O sonho, nesse sentido, seria o recurso a materiais coletivos, aos símbolos que significam nossas experiências sociais. É como se no interior dos sonhos pudéssemos descobrir (e analisar) os quadros sociais de nossa imaginação, individual e social ao mesmo tempo. Do mesmo modo, o inconsciente e a vida afetiva não estão apartados do entorno social, ao contrário, são fortemente influenciados pelos dados sociais. Duas observações cabem a esse respeito: i) Bastide acompanha a psicanálise freudiana ao recusar-se a separar radicalmente a vida noturna do mundo da vigília; ao contrário, procura reconectar o mundo da vigília, que é, fundamentalmente, o mundo do trabalho, ao onírico; ii) a vida afetiva é elemento estruturante de nossas vidas – aqui, mais uma vez, notam-se ecos freudianos.
Se Bastide acredita que o sonho consiste nesse reino misterioso que oculta nossos desejos e até nosso passado humano mais distante, então, parece claro que o sociólogo comunga algo do método psicanalítico freudiano, uma vez que a interpretação psicanalítica não se limita ao conteúdo manifesto dos sonhos, mas cavouca seu conteúdo latente. Acessar essas profundezas que remetem a eras passadas ou o repertório de símbolos que mobilizamos para encontrar um sentido possível para o material onírico – e para a vida diurna – exige, afirma Bastide, empreender uma rigorosa pesquisa das relações dos sonhos com os meios sociais. O sonho se inscreve tanto nos quadros de uma certa civilização quanto nos quadros de certo sistema social: se Freud personaliza e individualiza o sonho, cabe à sociologia ressocializá-lo, assevera o sociólogo francês.
Uma sociologia com e contra a psicanálise
Duvignaud e sua equipe (1979) procuram, com sua pesquisa, segundo eles mesmos, o que o trabalho do sonho esconde e que não se reduz ao desejo. Duvignaud et al. Reconhecem uma dívida em relação a Freud, pois admitem que os sonhos ocultam algo e, ao mesmo tempo, procuram oferecer uma superação porque demonstram que aquilo que é ocultado não se reduz ao desejo sexual. Além da sexualidade, a morte, o trabalho e a violência atuam sobre a vida cotidiana e encontram no sonho expressão, e os sonhadores, os modos de lidar e solucionar os conflitos que assolam tal vida. É como se nos sonhos, afirmam os autores, ocorresse igualmente a socialização dos indivíduos, no sentido de que não há uma recusa da vida social, ainda que os sonhos manifestem uma revolta contra essa vida.

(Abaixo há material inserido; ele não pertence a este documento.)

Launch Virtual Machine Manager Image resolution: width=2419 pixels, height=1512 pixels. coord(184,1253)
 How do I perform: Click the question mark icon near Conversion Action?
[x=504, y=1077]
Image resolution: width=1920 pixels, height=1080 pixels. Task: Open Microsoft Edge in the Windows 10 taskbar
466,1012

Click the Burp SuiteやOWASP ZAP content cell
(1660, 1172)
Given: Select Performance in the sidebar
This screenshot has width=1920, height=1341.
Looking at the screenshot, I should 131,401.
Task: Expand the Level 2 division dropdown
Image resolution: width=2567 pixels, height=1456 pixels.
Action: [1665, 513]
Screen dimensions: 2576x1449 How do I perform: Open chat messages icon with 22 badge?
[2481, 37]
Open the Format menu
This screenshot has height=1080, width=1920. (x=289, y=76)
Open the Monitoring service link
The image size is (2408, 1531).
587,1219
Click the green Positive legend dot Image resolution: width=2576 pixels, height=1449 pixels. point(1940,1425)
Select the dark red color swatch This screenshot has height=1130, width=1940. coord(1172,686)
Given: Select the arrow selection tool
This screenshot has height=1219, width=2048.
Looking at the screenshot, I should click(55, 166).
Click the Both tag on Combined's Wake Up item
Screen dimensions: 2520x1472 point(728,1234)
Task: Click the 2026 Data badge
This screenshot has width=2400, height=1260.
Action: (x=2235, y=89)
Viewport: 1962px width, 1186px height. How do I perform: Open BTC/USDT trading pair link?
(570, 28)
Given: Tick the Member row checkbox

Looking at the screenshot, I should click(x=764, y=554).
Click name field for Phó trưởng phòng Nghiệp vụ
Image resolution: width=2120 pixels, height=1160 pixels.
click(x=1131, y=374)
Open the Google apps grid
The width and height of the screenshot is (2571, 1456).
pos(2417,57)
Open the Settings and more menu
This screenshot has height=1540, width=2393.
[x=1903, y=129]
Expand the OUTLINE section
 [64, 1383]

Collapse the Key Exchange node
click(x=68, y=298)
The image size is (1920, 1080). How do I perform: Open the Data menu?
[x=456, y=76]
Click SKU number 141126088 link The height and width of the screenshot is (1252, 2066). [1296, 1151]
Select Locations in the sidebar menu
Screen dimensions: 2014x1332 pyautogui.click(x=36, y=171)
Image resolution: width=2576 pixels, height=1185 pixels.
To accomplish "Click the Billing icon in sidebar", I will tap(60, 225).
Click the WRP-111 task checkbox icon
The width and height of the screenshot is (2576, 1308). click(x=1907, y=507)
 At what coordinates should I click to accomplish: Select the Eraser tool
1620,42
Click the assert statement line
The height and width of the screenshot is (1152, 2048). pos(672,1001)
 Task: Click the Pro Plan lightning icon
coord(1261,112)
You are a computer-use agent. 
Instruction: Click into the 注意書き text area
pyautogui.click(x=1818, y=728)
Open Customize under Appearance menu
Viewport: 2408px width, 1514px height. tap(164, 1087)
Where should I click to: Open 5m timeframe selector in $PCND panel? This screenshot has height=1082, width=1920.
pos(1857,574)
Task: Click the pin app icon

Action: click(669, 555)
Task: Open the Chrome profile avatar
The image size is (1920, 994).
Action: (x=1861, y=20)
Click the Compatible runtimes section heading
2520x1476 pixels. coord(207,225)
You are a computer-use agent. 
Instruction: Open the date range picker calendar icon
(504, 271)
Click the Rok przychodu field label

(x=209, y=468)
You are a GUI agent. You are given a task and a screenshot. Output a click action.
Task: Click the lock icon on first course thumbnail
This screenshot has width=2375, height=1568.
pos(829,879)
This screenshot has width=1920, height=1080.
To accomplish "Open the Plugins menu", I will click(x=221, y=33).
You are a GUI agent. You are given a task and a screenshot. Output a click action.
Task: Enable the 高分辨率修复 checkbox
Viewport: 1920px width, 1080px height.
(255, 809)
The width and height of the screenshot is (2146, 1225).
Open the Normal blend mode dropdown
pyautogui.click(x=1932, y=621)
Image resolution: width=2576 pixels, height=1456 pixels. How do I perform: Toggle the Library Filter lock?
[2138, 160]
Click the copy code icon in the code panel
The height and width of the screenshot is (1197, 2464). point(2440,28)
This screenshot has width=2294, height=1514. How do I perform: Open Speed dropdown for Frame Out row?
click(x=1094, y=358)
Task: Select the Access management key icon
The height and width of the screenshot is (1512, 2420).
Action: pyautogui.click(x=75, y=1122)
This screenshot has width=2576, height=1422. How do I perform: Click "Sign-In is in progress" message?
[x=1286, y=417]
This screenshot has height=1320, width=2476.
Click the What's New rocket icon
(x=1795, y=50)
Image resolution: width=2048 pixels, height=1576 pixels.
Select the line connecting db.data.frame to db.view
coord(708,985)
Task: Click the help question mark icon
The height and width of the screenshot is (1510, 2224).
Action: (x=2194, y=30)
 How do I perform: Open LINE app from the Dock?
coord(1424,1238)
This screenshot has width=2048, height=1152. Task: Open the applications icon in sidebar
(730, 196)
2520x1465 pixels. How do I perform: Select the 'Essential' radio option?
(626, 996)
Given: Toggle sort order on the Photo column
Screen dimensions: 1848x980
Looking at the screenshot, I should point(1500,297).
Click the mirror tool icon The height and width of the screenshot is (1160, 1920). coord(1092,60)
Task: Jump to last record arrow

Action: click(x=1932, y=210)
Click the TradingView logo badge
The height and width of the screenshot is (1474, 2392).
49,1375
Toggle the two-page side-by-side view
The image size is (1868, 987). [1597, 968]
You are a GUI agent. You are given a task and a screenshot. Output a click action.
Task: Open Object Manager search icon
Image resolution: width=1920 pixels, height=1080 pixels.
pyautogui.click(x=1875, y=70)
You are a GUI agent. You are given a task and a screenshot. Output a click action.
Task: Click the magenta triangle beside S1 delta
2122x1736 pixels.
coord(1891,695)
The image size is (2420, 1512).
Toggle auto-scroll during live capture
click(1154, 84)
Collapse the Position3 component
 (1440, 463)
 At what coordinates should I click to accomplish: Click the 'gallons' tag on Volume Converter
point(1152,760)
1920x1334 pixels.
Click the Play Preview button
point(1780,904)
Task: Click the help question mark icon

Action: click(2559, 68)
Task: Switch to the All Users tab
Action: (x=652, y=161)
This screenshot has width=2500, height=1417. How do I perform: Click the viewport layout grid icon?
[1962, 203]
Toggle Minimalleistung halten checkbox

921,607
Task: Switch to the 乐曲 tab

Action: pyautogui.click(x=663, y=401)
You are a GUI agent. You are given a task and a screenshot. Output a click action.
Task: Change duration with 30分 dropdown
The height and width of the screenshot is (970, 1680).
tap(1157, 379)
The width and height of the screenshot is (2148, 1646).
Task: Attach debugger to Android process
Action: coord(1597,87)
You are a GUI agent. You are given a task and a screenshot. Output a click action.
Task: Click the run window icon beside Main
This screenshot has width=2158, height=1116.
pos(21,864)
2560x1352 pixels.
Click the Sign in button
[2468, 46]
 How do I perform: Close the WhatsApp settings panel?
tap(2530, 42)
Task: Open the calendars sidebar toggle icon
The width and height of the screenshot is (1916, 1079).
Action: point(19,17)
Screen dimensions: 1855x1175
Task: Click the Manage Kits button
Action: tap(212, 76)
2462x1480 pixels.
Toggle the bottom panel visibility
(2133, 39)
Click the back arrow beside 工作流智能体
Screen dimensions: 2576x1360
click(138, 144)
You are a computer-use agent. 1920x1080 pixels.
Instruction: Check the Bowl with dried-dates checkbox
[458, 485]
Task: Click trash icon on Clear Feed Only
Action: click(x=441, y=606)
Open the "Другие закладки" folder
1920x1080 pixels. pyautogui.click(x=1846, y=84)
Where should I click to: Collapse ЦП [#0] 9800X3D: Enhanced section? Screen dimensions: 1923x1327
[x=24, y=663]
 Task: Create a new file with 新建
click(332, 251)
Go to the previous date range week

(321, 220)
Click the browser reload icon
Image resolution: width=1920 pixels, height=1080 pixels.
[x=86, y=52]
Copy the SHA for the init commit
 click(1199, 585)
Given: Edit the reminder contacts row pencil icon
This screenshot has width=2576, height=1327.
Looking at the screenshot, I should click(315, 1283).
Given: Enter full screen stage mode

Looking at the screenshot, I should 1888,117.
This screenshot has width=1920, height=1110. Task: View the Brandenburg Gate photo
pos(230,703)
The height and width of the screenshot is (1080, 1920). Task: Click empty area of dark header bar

Em sua ampla pesquisa, tratam não apenas de indivíduos da burguesia ou pequena burguesia, como os analisados por Freud, mas de pessoas de vários estratos profissionais – consequentemente, de várias pertenças socioeconômicas – e mergulham na trivialidade cotidiana, procurando oferecer uma interpretação sociológica dos sonhos mais abrangente e inclusiva, atenta a um leque variado de experiências sociais. Os autores esclarecem que não querem, com isso, estabelecer uma relação mecânica entre classes de sonhos e classes sociais, mas, como já se disse aqui, estabelecer correlações entre diversas experiências noturnas e as inserções distintas dos homens e das mulheres em suas práticas sociais cotidianas, triviais, principalmente em suas profissões e formas de trabalhar. A proposta é descobrir a “intencionalidade” dos sonhos ou, em termos mais sociológicos, seu caráter objetivado, i.e., os pesquisadores esforçam-se por objetivar experiências subjetivas para revelar o caráter também social de tais experiências – no caso, a vida onírica.
As comparações e as correlações estabelecidas entre as situações sociais e os sonhos demonstram que a experiência noturna não é homogênea, tampouco universal – como faz supor a interpretação freudiana dos sonhos. Os autores apontam os limites da clínica psicanalítica, que, segundo eles, tende a isolar o indivíduo, separá-lo do contato com outros pessoas. A pesquisa sociológica de Duvignaud et al. (1979) mostra que a vida comum, compartilhada, existe também nos sonhos.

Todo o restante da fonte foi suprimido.